Numero 36 al primo giro per il talento comasco cresciuto nel Pgc: è dei Detroit Pistons

Procida è nella storia del basket. Porta Cantù e Lipomo nell’Nba
Gabriele Procida in Nba

Cantù e Gabriele Procida entrano dritti nella storia del basket: il talento di Lipomo, classe 2002, infatti è finito ai Detroit Pistons, dopo essere stato scelto da Portland al draft Nba 2022 con il numero 36. Per gli italiani è stata una notte trionfale: prima scelta assoluta Paolo Banchero che andrà agli Orlando Magic e numero 50 per Matteo Spagnolo abbinato ai Minnesota Timberwolves.

"Gabriele Procida, from Como Italy".

Questo il messaggio del Progetto Giovani Cantù, la squadra che ha formato Procida:

“Oggi ci svegliamo così, con una notizia bomba che arriva direttamente da oltreoceano.

Dopo aver regalato ai campionati italiani molti giovani talenti, il Progetto Giovani Cantù oggi lascia una bella impronta anche in terra americana, nell’Olimpo della pallacanestro.

Nella notte, infatti, l’ex biancoblù Gabriele Procida, che è cresciuto nelle giovanili del Progetto conquistando anche la vittoria dello scudetto nel campionato Under 16 Eccellenza del 2018, è stato chiamato con la scelta n.36 al Draft NBA.

Le quotazioni di Gabriele si erano già alzate dopo la bella dimostrazione di sé che l’ala 20enne (quest’anno alla Fortitudo Bologna) aveva dato ai provini con le varie squadre; nella “cerimonia della scelta”, che si è tenuta questa notte, Gabriele è stato quindi chiamato al n.36, all’inizio cioè del secondo giro, e potrebbe volare direttamente a Detroit per giocare con i Pistons.

Ora tutto sta a Gabriele: assaporare il basket americano o continuare ancora un po’ in Europa per completare al meglio la formazione avviata a Cantù?
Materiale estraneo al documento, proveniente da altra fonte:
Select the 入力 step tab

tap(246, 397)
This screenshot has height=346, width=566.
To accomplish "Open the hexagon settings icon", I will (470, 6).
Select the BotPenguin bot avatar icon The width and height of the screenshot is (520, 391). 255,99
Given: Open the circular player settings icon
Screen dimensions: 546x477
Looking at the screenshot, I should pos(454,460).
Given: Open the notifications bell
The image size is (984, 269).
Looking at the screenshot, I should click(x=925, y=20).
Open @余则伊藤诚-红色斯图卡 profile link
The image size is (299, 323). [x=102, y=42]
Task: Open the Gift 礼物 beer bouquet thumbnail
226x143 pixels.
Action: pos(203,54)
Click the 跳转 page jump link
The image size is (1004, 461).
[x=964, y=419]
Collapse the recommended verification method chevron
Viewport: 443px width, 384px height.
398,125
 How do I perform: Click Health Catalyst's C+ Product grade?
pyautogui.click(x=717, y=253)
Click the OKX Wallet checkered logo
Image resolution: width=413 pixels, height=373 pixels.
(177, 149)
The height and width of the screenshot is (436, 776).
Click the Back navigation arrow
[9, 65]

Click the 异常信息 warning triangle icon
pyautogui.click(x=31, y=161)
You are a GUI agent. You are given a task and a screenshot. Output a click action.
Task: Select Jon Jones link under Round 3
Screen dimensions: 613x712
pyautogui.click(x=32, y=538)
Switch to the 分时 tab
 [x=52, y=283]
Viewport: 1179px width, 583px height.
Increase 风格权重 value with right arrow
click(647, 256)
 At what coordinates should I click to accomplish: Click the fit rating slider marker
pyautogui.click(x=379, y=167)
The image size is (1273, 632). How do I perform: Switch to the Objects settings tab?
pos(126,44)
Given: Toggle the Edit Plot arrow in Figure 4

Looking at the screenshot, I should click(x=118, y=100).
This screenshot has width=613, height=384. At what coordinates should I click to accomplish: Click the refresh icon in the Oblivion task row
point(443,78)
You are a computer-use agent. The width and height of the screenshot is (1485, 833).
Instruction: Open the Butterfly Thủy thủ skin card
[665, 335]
Questo non possiamo saperlo; quello che possiamo fare è augurare un grandissimo “in bocca al lupo” a Gabriele per qualsiasi scelta voglia intraprendere.

E possiamo anche affermare, una volta ancora e una volta in più, che Cantù e il suo Progetto Giovani sono veramente una importante fucina di talenti!”